Evelyn Encalada Grez has worked transnationally with export-processing workers in Mexico and Central America and as lead travelling faculty teaching U.S. university students in over six countries. For three semesters, she was the Academic Director of an intensive social justice study abroad program in her city of birth, Valparaiso, Chile.

Labour Studies

Evelyn Encalada Grez brings 20 years labour organizing experience to SFU’s Labour Studies program

September 03, 2020

When Evelyn Encalada Grez was in high school she knew she wanted to be a changemaker, but she didn’t know how to begin. Now, Grez has amassed 20 years of experience as a community-labour organizer in Central America, Mexico and Canada, and she is keen to share her experience with SFU students when she joins the faculty of the Labour Studies program in fall 2020.

“What I want to bring to my students is hope with the strategies that I’ve seen firsthand, where communities come together in spite of all of the obstacles and repression,” Grez says. “I want to mentor them, to guide them in finding how and where they can situate themselves in this grand scheme and dream of social justice. That dream could be very different for all of us, but all of our imaginings are needed in this world more than ever.”

Grez credits serendipity for her academic career. As the first member of her family to go to university, her journey began as a young girl when her family fled Pinochet’s military dictatorship in Chile for asylum in Canada. In high school Grez became interested in social justice issues and began making connections between her life in Canada and inequality and injustice around the world.

“Questions arose that weren't answered in high school,” says Grez. “Such as, why is it that many people from the Global South are displaced? Why is it that we can’t live in the countries we were born in? Why is it that Indigenous peoples cannot live on their traditional land anymore?”

_Parts of the exercise_.
[1] According to the article on Evelyn Encalada Grez, in which city was she born?
[2] Translate this sentence from the article on Evelyn Encalada Grez into Spanish: "Grez credits serendipity for her academic career."
[3] Continue the article on Evelyn Encalada Grez from the point where it stops.

_Data section_.

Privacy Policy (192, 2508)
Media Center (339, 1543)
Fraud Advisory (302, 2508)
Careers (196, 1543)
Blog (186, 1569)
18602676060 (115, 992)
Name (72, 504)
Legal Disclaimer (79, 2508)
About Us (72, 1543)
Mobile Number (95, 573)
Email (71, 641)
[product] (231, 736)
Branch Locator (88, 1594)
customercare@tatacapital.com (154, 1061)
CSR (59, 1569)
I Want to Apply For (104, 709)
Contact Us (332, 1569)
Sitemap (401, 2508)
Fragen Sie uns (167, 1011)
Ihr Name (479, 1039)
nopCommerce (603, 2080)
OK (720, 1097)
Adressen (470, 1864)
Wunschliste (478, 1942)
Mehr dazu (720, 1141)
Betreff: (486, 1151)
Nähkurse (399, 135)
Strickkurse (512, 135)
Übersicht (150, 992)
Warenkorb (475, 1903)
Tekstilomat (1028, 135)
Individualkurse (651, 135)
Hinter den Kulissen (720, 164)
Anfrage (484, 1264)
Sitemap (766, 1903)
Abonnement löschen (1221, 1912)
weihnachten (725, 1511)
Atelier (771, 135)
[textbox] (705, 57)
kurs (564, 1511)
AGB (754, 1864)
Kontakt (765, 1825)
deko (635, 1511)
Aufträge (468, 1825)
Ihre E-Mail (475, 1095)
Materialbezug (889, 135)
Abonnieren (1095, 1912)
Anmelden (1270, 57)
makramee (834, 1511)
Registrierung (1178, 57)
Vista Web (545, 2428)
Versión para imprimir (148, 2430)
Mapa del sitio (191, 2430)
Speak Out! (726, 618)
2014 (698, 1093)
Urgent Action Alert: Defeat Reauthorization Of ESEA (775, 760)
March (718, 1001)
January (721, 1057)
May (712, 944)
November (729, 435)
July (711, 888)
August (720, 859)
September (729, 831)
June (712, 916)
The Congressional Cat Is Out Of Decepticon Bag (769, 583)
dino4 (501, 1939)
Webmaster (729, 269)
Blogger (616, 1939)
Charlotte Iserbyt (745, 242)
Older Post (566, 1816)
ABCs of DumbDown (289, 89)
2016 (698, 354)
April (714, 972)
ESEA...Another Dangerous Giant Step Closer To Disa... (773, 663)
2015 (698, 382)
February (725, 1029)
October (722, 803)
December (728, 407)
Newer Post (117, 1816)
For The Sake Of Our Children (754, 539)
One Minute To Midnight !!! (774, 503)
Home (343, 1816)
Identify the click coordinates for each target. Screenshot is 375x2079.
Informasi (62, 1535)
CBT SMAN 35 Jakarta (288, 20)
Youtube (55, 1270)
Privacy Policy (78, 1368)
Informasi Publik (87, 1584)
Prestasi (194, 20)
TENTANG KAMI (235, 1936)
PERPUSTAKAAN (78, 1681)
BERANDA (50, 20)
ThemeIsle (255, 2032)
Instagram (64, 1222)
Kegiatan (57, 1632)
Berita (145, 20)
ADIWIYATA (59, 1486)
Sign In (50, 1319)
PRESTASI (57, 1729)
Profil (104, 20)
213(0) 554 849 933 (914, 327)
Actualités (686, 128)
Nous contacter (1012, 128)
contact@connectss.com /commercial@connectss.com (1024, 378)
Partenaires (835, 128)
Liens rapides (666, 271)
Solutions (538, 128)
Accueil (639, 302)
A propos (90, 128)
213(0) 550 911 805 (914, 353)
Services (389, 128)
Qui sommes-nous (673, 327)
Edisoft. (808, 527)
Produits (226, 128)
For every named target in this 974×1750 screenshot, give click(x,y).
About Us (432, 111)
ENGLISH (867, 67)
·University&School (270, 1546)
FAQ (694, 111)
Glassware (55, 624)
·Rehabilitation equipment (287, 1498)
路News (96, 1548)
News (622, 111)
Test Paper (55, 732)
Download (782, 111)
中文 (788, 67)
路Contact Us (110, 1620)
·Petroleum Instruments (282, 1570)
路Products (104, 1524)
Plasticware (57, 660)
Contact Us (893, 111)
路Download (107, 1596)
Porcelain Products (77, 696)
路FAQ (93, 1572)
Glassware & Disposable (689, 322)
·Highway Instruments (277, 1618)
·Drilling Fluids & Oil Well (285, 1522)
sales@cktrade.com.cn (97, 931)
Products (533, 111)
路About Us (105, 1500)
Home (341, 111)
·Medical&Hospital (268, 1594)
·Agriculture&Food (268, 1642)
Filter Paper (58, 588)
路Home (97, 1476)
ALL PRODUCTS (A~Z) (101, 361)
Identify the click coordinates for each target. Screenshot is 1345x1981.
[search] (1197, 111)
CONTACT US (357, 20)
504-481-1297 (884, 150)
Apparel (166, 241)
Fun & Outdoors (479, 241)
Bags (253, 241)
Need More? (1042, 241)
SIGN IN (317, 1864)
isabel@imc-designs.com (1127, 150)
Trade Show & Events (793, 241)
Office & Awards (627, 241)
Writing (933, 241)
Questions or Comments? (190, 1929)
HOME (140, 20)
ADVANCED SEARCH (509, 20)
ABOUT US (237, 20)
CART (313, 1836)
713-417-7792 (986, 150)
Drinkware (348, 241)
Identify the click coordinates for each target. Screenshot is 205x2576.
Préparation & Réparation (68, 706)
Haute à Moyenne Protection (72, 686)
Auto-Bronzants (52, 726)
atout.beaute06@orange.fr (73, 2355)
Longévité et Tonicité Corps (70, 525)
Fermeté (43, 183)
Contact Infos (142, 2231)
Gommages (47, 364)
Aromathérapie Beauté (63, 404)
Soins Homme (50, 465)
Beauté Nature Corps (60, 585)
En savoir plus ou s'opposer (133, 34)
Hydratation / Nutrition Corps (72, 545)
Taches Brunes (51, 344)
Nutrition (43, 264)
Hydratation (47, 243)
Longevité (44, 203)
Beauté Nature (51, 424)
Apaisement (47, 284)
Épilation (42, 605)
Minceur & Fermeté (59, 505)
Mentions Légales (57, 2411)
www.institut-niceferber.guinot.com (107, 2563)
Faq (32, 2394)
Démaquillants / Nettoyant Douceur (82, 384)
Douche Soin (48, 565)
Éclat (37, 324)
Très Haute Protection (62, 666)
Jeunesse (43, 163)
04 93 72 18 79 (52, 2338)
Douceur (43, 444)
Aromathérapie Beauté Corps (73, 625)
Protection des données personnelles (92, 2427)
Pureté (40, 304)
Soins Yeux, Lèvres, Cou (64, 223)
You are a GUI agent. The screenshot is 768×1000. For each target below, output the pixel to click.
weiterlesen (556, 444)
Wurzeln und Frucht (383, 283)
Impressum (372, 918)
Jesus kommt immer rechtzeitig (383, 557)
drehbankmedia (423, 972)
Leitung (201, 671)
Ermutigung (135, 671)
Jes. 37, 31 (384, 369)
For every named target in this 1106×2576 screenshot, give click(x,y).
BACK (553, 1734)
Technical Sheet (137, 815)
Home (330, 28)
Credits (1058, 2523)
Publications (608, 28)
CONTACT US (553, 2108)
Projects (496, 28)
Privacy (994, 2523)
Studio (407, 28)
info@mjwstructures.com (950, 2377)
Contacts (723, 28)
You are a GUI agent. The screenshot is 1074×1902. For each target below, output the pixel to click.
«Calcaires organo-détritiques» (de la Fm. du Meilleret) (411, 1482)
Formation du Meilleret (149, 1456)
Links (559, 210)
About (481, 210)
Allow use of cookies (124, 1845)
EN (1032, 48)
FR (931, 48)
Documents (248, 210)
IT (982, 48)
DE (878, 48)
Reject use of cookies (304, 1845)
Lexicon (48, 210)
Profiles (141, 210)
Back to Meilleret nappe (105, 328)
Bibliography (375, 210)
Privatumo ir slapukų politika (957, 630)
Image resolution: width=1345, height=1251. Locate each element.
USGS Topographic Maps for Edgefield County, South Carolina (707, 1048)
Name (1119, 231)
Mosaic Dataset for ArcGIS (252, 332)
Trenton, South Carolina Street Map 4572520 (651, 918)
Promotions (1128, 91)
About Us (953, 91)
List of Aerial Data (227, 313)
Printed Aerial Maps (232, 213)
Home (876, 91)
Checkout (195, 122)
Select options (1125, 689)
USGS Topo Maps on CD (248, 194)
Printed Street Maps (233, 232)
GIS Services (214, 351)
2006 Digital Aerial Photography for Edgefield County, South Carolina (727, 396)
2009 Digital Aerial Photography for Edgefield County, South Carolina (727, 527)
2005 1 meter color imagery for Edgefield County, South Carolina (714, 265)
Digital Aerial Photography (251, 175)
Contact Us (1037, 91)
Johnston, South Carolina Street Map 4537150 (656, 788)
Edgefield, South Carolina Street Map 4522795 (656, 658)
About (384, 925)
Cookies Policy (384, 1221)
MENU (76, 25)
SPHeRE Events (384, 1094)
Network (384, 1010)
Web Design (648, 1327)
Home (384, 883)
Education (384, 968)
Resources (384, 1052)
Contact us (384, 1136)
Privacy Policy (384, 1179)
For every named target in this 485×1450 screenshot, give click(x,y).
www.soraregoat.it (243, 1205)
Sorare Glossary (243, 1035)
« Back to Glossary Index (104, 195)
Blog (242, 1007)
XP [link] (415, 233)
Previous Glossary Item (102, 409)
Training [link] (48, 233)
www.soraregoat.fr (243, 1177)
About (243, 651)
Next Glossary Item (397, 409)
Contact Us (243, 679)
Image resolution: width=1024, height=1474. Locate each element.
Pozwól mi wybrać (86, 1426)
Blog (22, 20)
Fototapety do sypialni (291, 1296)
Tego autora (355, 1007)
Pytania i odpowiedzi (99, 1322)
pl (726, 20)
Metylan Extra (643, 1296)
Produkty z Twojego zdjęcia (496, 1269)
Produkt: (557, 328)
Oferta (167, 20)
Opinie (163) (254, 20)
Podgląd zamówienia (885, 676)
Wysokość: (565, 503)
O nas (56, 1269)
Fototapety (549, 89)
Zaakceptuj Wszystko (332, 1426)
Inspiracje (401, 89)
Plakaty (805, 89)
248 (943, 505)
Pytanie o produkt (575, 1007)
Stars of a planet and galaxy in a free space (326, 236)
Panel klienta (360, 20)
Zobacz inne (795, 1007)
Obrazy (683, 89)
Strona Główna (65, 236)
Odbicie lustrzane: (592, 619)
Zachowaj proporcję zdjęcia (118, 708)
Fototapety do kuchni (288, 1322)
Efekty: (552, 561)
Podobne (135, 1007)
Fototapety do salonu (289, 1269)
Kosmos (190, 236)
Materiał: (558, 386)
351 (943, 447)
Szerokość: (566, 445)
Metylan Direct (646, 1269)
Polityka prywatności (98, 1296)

_Responses to the tasks_.
[1] Valparaiso, Chile.

[2] Grez atribuye su carrera académica a la casualidad.

[3]
After high school, she took an internship with a trade union group based in Vancouver that sent her to work in Central America to support export-processing workers in maquilas and maquiladoras, the duty and tariff-free clothing factories of the region.

“I learned what organizing could look like in jurisdictions where unions could not function or were completely illegal,” she says. “I witnessed workers that were marginalized in the global economy coming together and coming up with new ways to resist, new ways to strengthen themselves.”

Professor Evelyn Encalada Grez’s research bridges grass-roots activism with academic scholarship. She has extensively documented the lives of Mexican migrant farmworker women who work and forge transnational livelihoods between rural Canada and rural Mexico.

Globalization turns the world upside down

After working in Central America, Grez became radicalized on her return to Canada in 2001 when the 3rd Summit of the Americas was held in Quebec City to negotiate free trade areas. Grez was among the 20,000 people from throughout the Americas that were there protesting the proposed agreement’s threats to workers’ rights.

“There was tear gas being thrown at us in the streets by police in riot gear,” she says. “I had to run and I thought, where am I? The North and the South had turned upside down. It was like I was in the streets of Santiago during the military dictatorship but I was really in Canada in Quebec City. I realized that I had a role in Canada: to challenge Canada's benevolent disguise.”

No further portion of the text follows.